MB: I am not sure I have much to say in the topic, but a couple of things that come up are, first of all, as you move across disciplines, different disciplines rely on more or less metaphors and analogies. For example, what is striking coming into law from the outside is the massive dependence on analogy. In contrast, in history, the tendency is always to put emphasis on specificity. As a historian, if you use a certain model that has been developed to describe northern Italian villages and you apply it to northern Spanish villages, people are likely to jump on you because they say, ‘No, no, no, everything is different!’ But in law, everything seems to be analogy driven. At the same time, you have certain images and metaphors which are absolutely fundamental to the discipline. Think about the computation metaphor in older artificial intelligence, in which the brain is understood as a kind of computer. And then, there is also a lot of critical work by Derrida and others who problematize and argue against metaphors and analogy by emphasizing difference. Intellectually I am much more interested in differences and specificities than analogies and metaphors. You can see that in my talk about commons and pastures, that these are not only an example of bad metaphors, but that they also show the problems of any kind of metaphor.

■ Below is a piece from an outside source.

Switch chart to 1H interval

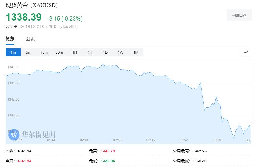click(x=74, y=52)
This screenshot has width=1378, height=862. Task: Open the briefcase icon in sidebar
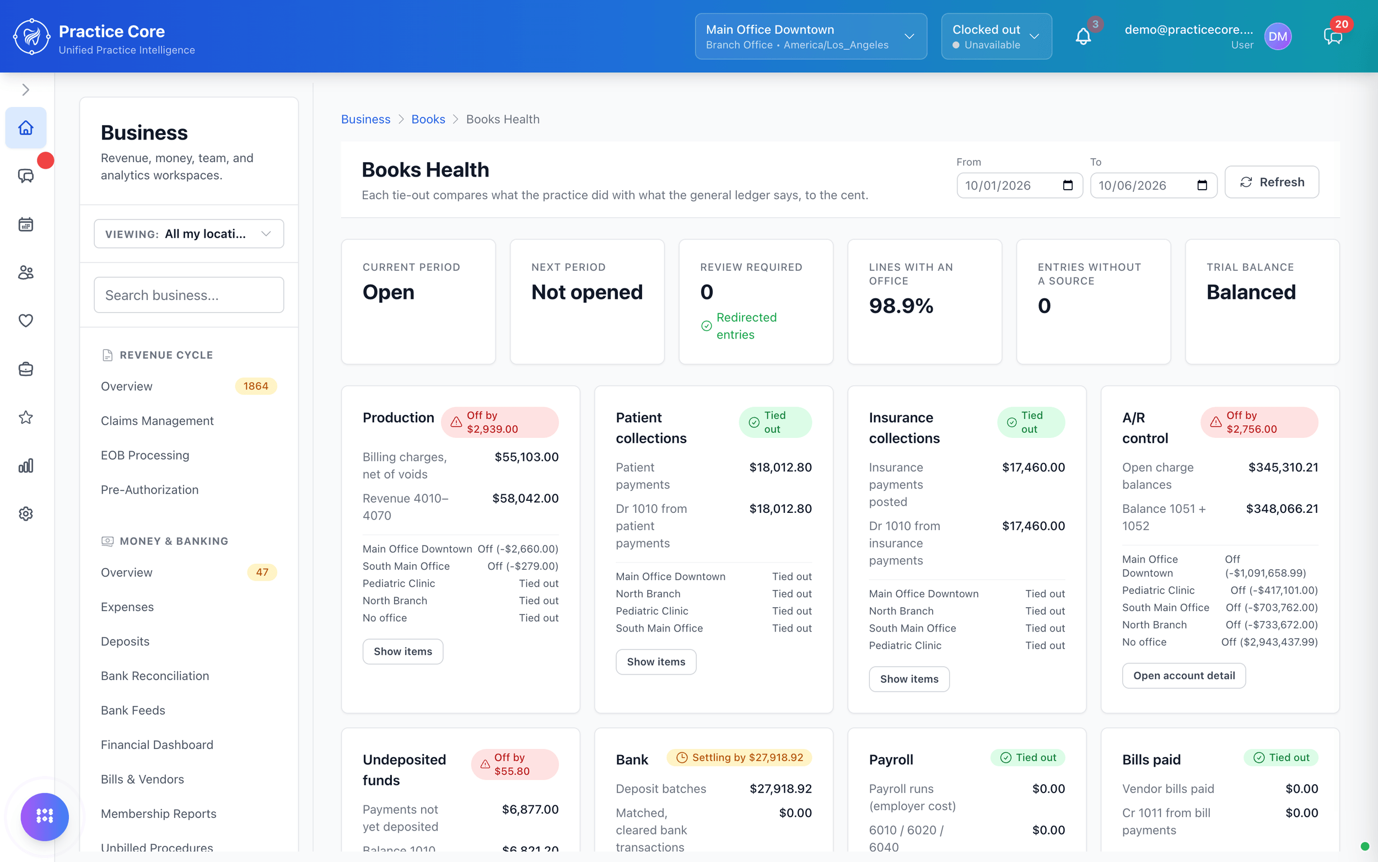26,369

But then you say that I use them, too, as in my ‘Author as Vegetable’ piece. [Chuckles] It might sound banal but I thought it is a good title. [Laughs]

 

Hyo Yoon KANG is a Lecturer of Law at the University of Kent. Previously she was a Lecturer of Science Studies at the University of Lucerne and a postdoctoral research fellow at the Max Planck Institute for the History of Science. Her previous degrees were in law. She was a visiting research fellow at UC Berkeley and LSE. Hyo’s earlier research focused on conceptual and epistemic associations between law and science in the settings of human gene patents and patent classification. Her current work examines value in relation to intellectual property, focusing on various entanglements of scientific credit with patents and their increasing financialization.